Par extension, lorsque nous sommes placés face à un problème entièrement inédit en tant qu’adultes, nous pouvons puiser dans une immense bibliothèque d’expériences pour tenter de le résoudre – ce que nous appelons “intuition” n’est jamais que la résultante d’un processus complexe de sélection, de triage, d’identification de motifs et de mise en relation de souvenirs pour déterminer la solution la plus probable à l’inconnue de notre équation sensorielle.
Sans “vécu” propre, un algorithme, si puissant soit-il à identifier des motifs dans du bruit informationnel, est aussi désarmé qu’un nouveau-né face à l’inédit. Et vivre par procuration, en scannant Internet avant de fournir une réponse, ne suffit pas.
L’Internet des objets + un assistant vocal = un robot intelligent ?
À l’intersection de la robotique, des neurosciences et de l’IA, ce concept appelé cognition incarnée n’a, pour ainsi dire, rien de nouveau : en 2017, dans un long article qui décrivait le patron pour construire une machine “consciente”, Wired insistait déjà sur l’absolue nécessité de doter l’algorithme d’un corps capable de se déplacer et de percevoir les stimuli extérieurs, condition nécessaire (comme chez l’être humain) à un déploiement graduel de la conscience.

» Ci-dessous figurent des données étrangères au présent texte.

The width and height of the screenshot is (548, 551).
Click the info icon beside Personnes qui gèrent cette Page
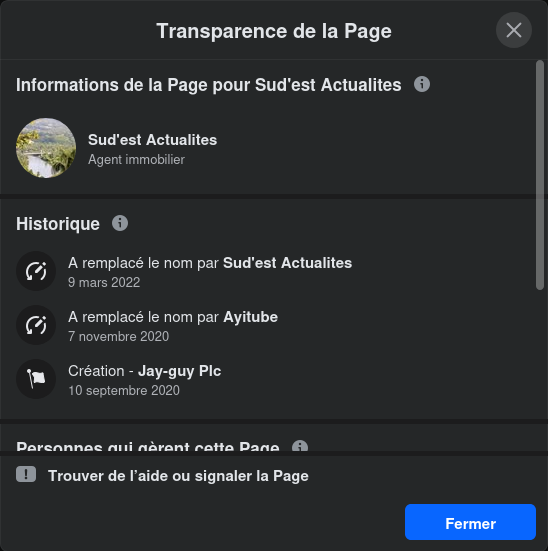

En 2001, un article du roboticien du MIT Brian Scassellati soulignait déjà l’importance du corps dans la naissance d’une “théorie de l’esprit chez un robot humanoïde”.
Et du côté des constructeurs, Amazon semble écouter Prasad et les autres, puisque Alexa est désormais dotée d’une caméra et que la firme plancherait sur un robot domestique – ces robots n’auront probablement pas forme humanoïde, puisque de telles créatures nous mettent systématiquement mal à l’aise (et il y a un nom pour ça, l’uncanny valley). Pour l’instant, ni Apple ni Google n’ont sauté le pas, mais en auront-ils besoin ?
Dans les années à venir, la conjonction de l’Internet des objets et de la 5G permettra à votre assistant vocal d’avoir des yeux, des oreilles et des membres à foison pour explorer son environnement comme bon lui semble, en mettant à profit ses capacités de calcul et sa connexion à Internet pour progresser. Si votre assistant connecté commence à mordre ou à toucher tous les objets de votre salon, ne vous inquiétez surtout pas : c’est normal, le petit est en train d’apprendre le bon sens.